═════ Task data
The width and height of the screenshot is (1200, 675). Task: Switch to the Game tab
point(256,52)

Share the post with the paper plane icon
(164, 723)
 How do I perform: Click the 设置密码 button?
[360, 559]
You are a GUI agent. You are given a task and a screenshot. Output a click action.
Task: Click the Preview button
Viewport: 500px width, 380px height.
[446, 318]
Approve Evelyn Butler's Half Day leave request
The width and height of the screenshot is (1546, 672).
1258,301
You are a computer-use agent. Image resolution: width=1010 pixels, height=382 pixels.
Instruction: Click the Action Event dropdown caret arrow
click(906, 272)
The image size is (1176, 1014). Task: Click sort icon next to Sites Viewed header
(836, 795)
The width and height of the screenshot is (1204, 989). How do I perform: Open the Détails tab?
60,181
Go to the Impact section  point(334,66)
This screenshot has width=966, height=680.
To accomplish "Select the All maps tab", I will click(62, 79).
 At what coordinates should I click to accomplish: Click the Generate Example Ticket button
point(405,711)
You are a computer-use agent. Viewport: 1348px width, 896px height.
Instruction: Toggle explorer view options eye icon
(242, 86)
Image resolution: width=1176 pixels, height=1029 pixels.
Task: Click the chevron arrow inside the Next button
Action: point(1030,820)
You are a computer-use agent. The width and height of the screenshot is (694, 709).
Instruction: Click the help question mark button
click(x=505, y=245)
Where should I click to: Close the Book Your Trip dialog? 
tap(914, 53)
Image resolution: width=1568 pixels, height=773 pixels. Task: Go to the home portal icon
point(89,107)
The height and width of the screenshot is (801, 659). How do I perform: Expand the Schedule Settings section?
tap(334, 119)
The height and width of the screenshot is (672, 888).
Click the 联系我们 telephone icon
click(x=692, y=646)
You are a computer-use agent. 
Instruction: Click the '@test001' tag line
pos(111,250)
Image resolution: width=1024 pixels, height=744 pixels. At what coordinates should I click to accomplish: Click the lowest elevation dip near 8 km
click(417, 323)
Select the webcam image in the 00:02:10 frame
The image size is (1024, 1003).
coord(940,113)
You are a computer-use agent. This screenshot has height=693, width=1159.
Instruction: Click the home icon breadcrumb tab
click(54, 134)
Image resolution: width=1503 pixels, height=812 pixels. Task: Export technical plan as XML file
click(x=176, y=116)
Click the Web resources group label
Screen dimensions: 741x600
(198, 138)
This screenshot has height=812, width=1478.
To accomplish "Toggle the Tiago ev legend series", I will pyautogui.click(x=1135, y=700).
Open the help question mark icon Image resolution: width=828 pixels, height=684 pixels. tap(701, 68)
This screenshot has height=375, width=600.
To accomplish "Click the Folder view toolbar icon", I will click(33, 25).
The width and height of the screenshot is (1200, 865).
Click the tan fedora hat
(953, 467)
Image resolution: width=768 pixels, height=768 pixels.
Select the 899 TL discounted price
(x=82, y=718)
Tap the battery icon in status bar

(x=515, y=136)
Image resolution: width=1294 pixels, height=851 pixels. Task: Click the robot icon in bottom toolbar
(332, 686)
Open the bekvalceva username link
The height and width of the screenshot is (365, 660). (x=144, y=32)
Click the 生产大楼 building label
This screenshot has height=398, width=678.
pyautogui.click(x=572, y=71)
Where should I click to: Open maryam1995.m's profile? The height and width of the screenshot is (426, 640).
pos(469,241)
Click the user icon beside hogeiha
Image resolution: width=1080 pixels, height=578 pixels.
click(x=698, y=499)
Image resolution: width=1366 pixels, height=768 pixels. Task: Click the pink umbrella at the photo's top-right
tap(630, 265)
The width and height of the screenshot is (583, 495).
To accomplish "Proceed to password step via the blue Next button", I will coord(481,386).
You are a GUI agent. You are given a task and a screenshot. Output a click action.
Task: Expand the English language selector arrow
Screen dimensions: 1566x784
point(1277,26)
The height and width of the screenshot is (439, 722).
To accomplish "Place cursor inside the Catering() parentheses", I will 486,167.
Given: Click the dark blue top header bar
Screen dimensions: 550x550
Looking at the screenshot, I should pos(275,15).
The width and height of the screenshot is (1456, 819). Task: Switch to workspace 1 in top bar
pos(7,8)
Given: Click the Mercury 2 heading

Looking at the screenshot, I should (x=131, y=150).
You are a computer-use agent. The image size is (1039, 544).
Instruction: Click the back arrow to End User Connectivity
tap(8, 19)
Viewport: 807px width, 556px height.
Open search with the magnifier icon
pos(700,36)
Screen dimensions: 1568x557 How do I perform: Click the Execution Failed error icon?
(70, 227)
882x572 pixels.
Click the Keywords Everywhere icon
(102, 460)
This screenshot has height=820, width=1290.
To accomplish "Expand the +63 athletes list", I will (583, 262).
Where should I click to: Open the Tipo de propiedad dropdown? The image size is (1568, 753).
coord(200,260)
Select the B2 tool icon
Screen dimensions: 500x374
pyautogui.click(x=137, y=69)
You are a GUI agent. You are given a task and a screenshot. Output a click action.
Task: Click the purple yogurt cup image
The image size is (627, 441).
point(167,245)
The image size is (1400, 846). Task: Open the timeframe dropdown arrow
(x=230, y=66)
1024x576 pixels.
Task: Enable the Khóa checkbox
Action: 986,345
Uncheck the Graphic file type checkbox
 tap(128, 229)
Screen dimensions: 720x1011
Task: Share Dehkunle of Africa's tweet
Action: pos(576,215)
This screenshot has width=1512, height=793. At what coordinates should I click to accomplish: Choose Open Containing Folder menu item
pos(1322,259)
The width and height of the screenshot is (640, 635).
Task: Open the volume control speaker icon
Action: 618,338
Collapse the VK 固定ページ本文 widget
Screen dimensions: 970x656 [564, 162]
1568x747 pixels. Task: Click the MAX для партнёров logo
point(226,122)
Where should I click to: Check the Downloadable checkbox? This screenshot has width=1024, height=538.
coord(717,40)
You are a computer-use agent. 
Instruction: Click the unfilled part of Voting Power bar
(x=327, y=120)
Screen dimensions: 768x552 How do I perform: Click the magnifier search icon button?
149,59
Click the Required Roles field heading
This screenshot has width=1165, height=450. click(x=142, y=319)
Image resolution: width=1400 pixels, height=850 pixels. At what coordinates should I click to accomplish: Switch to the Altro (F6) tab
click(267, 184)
══════════
Work to be completed:
Where a line of the entries above holds the word "computer", return that line.

Solution to this problem:
You are a computer-use agent. Image resolution: width=1010 pixels, height=382 pixels.
You are a computer-use agent. Viewport: 1348px width, 896px height.
You are a computer-use agent. The width and height of the screenshot is (694, 709).
You are a computer-use agent. 
You are a computer-use agent. This screenshot has height=693, width=1159.
You are a computer-use agent. The image size is (1039, 544).
You are a computer-use agent. 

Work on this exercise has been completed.